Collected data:
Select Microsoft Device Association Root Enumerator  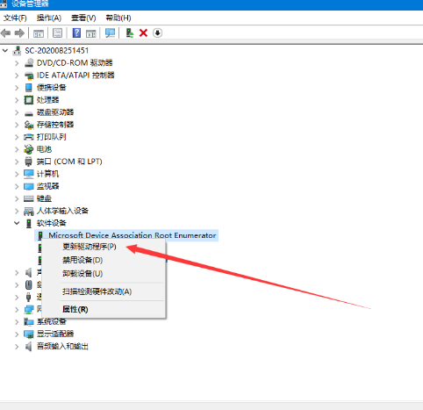133,235
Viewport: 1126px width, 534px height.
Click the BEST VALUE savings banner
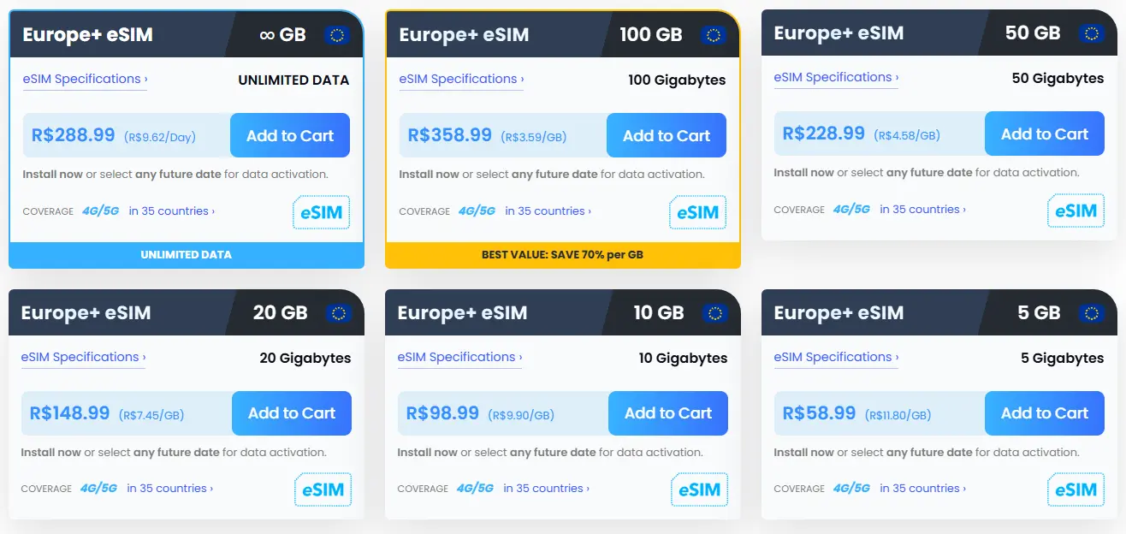pos(563,254)
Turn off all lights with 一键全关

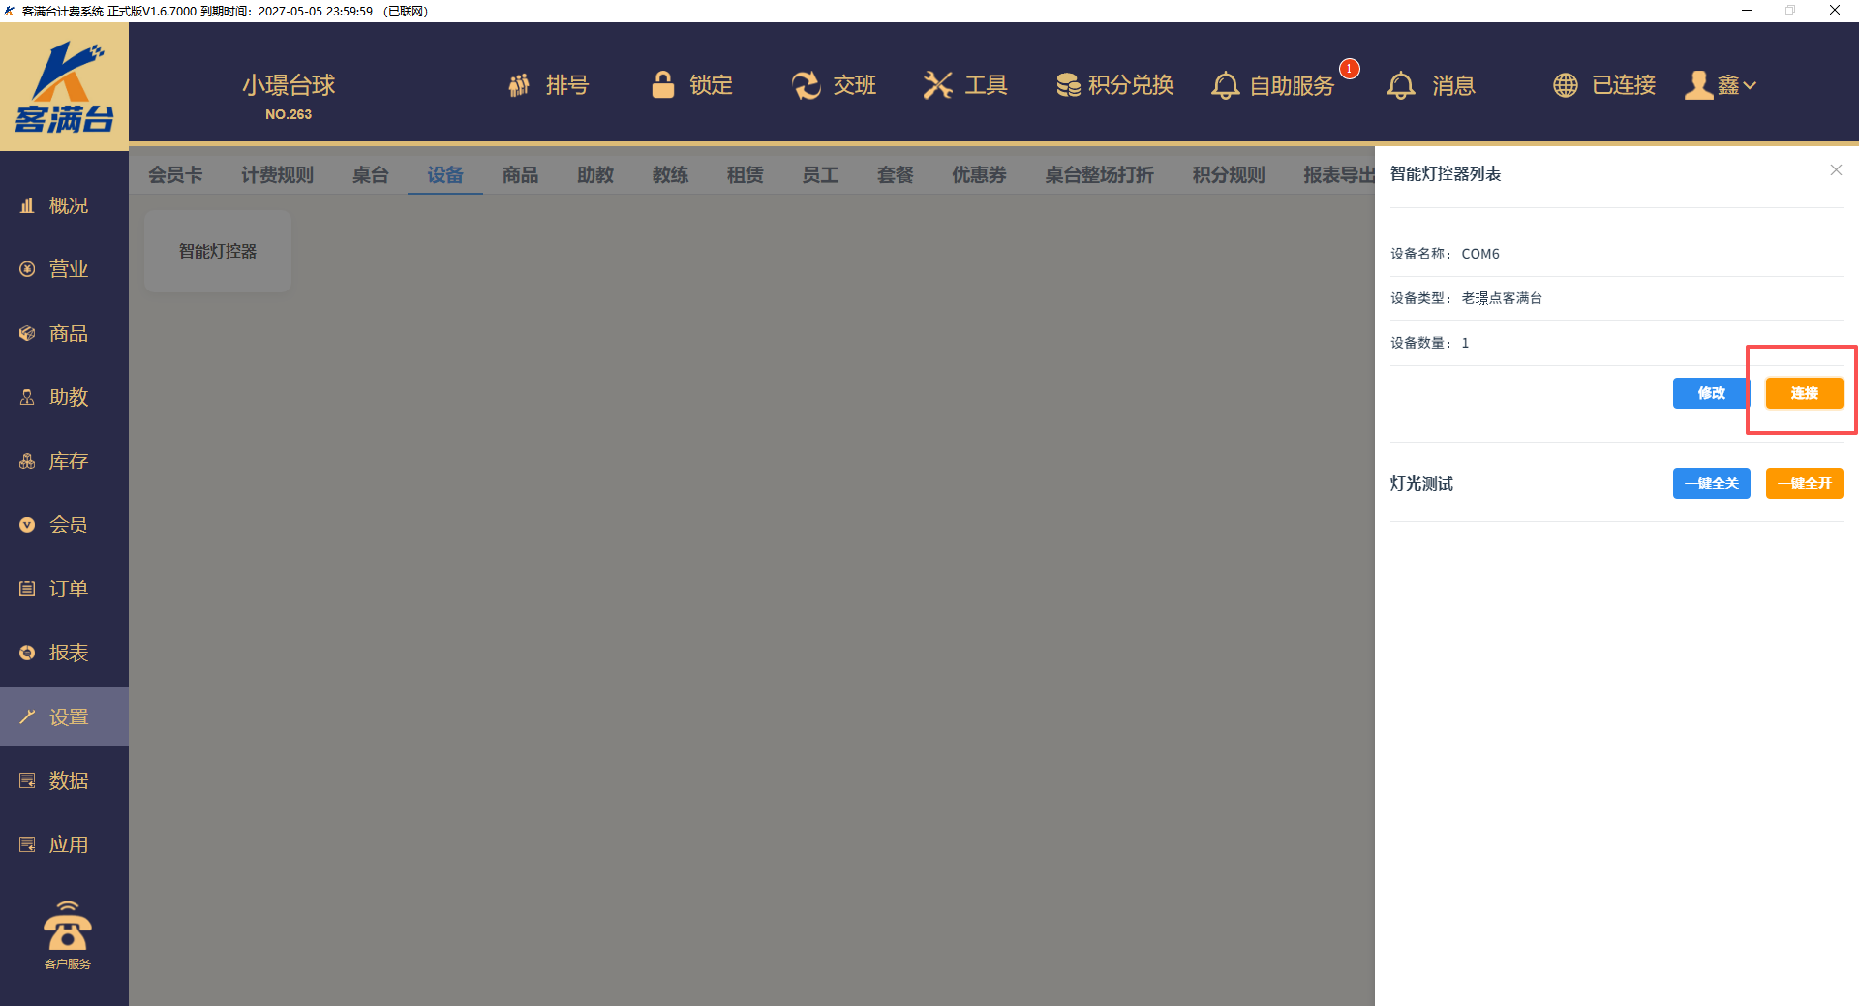[x=1711, y=483]
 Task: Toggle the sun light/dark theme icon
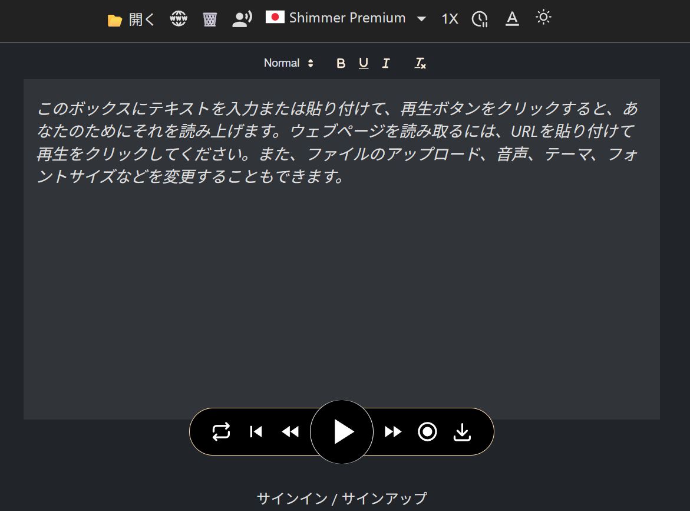543,18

• [What the task asks] Your output should be exactly the lines of the records above from the one with "Turn off all lights with 一键全关" through the last, both ends included, with pictures excluded.

• [Output of the task]
Turn off all lights with 一键全关

[x=1711, y=483]
 Task: Toggle the sun light/dark theme icon
543,18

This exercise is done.